Chidambaram will go to attend the Feb 26-28 meeting of home/interior ministers of the eight-nation South Asian Association for Regional Cooperation (SAARC). This will be the first visit by an Indian minister to Pakistan since the 26/11 attacks that suspended bilateral dialogue and brought ties to an all-time low.
Chidambaram is likely to be accompanied by Home Secretary G.K. Pillai and Intelligence Bureau Director Rajiv Mathur.
Chidambaram's visit could be followed by a meeting between the foreign secretaries of India and Pakistan, well placed sources said.

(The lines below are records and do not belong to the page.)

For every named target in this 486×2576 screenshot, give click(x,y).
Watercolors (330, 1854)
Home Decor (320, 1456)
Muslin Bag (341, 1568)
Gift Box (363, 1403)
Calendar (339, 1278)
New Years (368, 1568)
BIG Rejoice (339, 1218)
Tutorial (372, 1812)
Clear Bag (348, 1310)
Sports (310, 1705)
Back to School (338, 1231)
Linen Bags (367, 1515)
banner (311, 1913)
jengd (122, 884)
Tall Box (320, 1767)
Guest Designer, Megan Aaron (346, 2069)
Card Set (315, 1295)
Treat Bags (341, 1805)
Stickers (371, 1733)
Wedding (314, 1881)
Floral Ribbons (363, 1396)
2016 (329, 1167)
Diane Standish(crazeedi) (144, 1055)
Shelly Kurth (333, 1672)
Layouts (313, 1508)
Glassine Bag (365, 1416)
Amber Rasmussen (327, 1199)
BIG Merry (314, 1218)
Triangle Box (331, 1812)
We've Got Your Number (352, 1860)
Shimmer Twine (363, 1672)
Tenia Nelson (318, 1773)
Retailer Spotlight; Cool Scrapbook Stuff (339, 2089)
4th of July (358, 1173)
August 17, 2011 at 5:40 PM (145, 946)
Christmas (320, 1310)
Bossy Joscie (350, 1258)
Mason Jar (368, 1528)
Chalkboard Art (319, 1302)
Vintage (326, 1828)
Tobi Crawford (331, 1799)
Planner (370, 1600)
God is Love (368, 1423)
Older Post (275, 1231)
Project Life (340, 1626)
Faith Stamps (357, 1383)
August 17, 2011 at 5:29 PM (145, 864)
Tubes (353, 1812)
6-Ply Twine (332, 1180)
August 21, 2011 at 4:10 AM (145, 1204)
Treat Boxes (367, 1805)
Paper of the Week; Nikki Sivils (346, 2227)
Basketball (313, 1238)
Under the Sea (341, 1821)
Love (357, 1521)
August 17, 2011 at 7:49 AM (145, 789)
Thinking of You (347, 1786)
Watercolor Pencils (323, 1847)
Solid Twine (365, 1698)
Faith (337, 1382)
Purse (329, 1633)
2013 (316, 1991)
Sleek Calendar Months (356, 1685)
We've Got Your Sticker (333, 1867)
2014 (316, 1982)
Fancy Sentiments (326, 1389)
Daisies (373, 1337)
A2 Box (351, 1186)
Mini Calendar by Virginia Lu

The foreign ministers and leaders of the two countries are expected to meet on the sidelines of the SAARC summit in Thimphu April 28-29.
The talks, however, will focus at this stage on terror and actions taken by Pakistan to prosecute the perpetrators and planners of the Mumbai carnage, the sources said.
The final decision on Chidambaram's visit will be taken by Prime Minister Manmohan Singh in consultation with the Cabinet Committee on Security (CCS), the sources said.
On Tuesday, Krishna had hinted at the possibility of re-engaging Pakistan, saying the doors to "talks were never shut."
He, however, made it clear that any talks with Pakistan at this stage would only focus on terror and actions taken by Pakistan to dismantle the anti-India terror infrastructure on its soil.
In a recent interview, Pakistan Prime Minister Yousaf Raza Gilani made a fresh pitch for resuming composite dialogue while advising India not to allow the entire relationship to be held hostage by the single incident of 26/11 attacks.
Since the leaders of the two countries last met at Sharm el-Sheikh in July last year and decided to de-link composite dialogue from actions against terror by Pakistan, the mood had hardened in India amid a widespread feeling that Islamabad has done little to bring perpetrators of the Mumbai carnage to justice.